Roxanne Dunbar Ortiz
Indians of the Americas.
Human Rights and Self-determination
Amerikaans
Paperback 314 pages
ISBN 90-6265-153-4
Zed Press Londen / In de Knipscheer
Eerste uitgave 1984
Concerned with American Indian self-determination, this book proposes that international human rights and the international political system are the means whereby the political aspects of Indian self-determination in the Americas – both North and South – must be achieved.
The first half of the book deals with the legal and political status of Indian peoples, that is, self-determination and human rights in law and principle; the second half comprises two case studies, one on Indians in the United States, the other on the Miskitu natrion in revolutionary Nicaragua.
The author – herself both a professional historian and an American Indian activist – shows that, what in the 1970s became known as ‘the new Indian wars’ – the growing attacks on Indians by repressive regimes, along with their dispossession as a result of the activities of transnational corporations – did not simply begin again in that decade but, along with Indian resistance, had never ceases since 1492. The distinguishing feature of the 1970s was that Indians abandoned their defensive and purely local struggles, and took tot the political offensive, this time on a world stage. No longer victims, they became fighters, allied with other indigenous peoples in a struggle for survival – aware that defeat would probably mean an end to Indian civilization in the Americas.

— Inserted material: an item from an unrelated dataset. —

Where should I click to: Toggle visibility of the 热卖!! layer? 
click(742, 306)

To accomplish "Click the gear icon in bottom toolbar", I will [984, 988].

Roxanne Dunbar Ortiz’ book is not only about this entrance of Indians to the world scene and the long overdue opening of the debate on the Indian question; her book also constitutes an integral part of this process, written as it is by one of the participants.
Roxanne Dunbar Ortiz is Associate Professor in American Indian and Ethnic Studies at Californië State University. She is the author of four previous books including: The Great Sioux Nation: Oral History of the Sioux-United States Treaty and Roots of Resistance: History of Land Tenure in New Mexico. She edits Indigenous World?El Mundo Indigena, the international documentation bulletin. And she has been active also at the international level in the struggle for indigenous rights, being one of the organizers of the 1977 and 1981 NGO Conferences on Indigenous Peoples held at the UN in Geneva. She received a Diploma in het International and Comparative Law of Human Rights at the International Institute of Human Rights in Strasbourg in 1983.